Lecturers concerned about academic freedom are meeting at Rhodes this week to debate whether the government has interfered too much in higher education.

Their ongoing discussions  there will be two more of these meetings centre on the report by the Council on Higher Education (CHE) which asked a task team to investigate the line between government regulation and government interference.

At stake for academics is how they think about and take responsibility for the fact that the higher education system in South Africa is failing to help transform society.

Dr Saleem Badat, Vice-Chancellor of Rhodes and convenor of the task team, said in his opening speech: “It’s not just about attending lectures on time and teaching, but it’s a political agenda as well.

It’s time to de-gender, de-racialise and decolonise”. Badat believes that intellectual laziness preventedthe task team from working harder to change the politics of  higher  education.

Prof Jìmí Adésínà of the Rhodes University Sociology Department has a more radical view on the debate. He wants a rethinking of the core of education.

This would entail access to ideas and the right to learn and teach in dignity. “This would be a change from the discriminatory values of the institutionalised racist order which denies a free flow of ideas.”

His presentation focused on the social responsibility and social accountability of intellectuals. Among other things, Adésínà highlighted the responsibility of academics to “give up everything in the name of freedom, not for their benefit, but for the benefit of others”.

Prof André du Toit, a retired professor from the Political Studies Department at UCT and an outspoken proponent of academic freedom, says: “Higher education should not be dictated by the state; it should be an interactive process where the state steers and guides our decisions.”

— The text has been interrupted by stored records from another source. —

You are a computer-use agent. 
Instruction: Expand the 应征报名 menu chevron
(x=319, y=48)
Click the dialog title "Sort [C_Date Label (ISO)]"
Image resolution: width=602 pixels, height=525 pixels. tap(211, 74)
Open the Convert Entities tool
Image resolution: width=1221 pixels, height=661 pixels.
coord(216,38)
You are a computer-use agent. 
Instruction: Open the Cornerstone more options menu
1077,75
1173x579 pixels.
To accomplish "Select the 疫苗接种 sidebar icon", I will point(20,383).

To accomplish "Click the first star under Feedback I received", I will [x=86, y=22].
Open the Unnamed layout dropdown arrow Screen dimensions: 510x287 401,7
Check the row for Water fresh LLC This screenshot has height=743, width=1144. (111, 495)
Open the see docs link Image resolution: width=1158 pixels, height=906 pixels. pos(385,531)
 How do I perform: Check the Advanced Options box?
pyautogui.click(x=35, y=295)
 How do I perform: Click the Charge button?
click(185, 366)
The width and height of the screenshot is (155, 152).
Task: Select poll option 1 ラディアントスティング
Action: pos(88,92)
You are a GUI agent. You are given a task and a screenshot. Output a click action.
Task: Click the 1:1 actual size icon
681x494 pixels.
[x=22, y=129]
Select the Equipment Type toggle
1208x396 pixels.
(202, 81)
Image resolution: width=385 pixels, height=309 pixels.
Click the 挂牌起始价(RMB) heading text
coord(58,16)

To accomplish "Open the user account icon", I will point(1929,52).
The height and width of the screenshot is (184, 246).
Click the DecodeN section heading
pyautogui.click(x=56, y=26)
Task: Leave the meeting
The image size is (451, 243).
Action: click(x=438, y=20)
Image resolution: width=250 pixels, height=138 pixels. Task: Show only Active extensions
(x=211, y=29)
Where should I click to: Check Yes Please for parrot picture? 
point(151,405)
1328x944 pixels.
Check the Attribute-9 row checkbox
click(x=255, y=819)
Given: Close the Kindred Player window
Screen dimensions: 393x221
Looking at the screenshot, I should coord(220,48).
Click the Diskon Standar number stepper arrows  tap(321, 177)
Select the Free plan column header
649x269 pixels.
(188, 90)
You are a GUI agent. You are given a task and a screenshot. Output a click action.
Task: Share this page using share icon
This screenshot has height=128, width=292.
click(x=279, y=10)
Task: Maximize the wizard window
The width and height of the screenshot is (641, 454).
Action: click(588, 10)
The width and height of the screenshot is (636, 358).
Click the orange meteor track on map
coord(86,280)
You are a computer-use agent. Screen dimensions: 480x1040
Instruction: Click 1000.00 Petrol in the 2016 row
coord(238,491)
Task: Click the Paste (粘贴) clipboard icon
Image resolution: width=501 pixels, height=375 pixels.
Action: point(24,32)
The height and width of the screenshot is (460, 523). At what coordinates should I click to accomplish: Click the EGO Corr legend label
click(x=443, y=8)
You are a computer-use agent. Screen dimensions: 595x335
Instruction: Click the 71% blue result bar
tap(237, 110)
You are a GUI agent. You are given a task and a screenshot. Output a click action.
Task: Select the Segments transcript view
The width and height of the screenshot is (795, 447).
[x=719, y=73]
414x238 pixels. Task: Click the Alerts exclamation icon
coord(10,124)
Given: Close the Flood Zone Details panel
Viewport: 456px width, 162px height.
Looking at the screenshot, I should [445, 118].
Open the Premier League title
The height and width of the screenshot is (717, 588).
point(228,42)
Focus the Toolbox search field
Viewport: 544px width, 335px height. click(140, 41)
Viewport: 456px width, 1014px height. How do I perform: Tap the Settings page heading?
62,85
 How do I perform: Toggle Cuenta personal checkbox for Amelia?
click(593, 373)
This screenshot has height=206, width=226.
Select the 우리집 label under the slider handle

The academics, from five universities and across the humanities disciplines, will continue the contentious debate around academic freedom.

Organiser of the event, Dr Pedro Tabensky from the Philosophy Department at Rhodes, sees the lectures as a wonderful way to seriously engage academics on this important issue, and adds: “Perhaps our fundamental aim is indeed excellence and nothing more, and only academic institutions know best how to serve these ends.”

Tabensky believes that the academic community should take the lead in accelerating transformation instead of relying on the government.

The conversation will continue later this year, as Badat said in his opening words: “There is no shortage of issues.

We therefore needed to assemble leading scholars to tackle issues surrounding education in order to move forward.” The series of lectures began on Wednesday at the Continuing Education Centre (CEC) and will end today at 3pm.